Act 317 of 2017 is taken as a foundation for the new law – it attempts to increase the responsibility of tire traders and to avoid their illegal action via using special business initiatives and tire monitoring systems.

Previously, two polluted districts where tire programs are applied, suggested to eliminate several requirements as they considered them pricey and absolutely useless.

The petition was sent to the state official commission that manages ecology and safety by The Arkansas Department of Environmental Quality with a request to draft new legislation in the very beginning of 2018, just when the law demanded the implementation of the new system.

The draft was designed together with waste districts, as well as the Arkansas Association of Regional Solid Waste Management Districts. The public had also, to some extent, contributed to revisiting of new law and it made the department change its legislation, however, not all of its suggestions have been followed.

The staff won’t be hired at the districts unless their commercial strategies are clear – this step was endorsed by the association’s President and the executive director of The Benton County Regional Solid Waste Management District, Wendy Bland.

This measure is needed to guarantee that the district is fully in line with the new state’s tire tracking system and the quality storm water run-on and run-off systems are used.

In The White River district, unmanned collection points will be introduced as they serve as common practices of tire-dumping prevention and they are responsible for scrap tire collection in provincial Arkansas

According to authoritative sources, it is still unclear how employees will handle tire collection, as the district includes ten counties, which makes it a problem to use manned facilities. However if the district manages to get sufficient funding, then it will be easier to recruit staff and provide them with salaries, he added.

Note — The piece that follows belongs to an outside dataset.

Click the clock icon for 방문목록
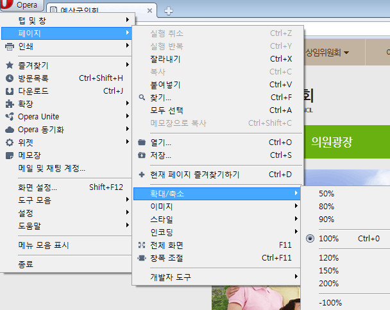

The White River district also attempts to prevent accumulation of storm water at tire sites, as it fears that the wet area would become a perfect place for disease-spreading mosquitos to breed, as these insects are often found at tire landfills.

One more request was made by the Regional Recycling and Waste Reduction District in Pulaski County – it demanded motivational grants provision to recycling projects, as it believed that it was crucial that such initiatives are supported by private businesses.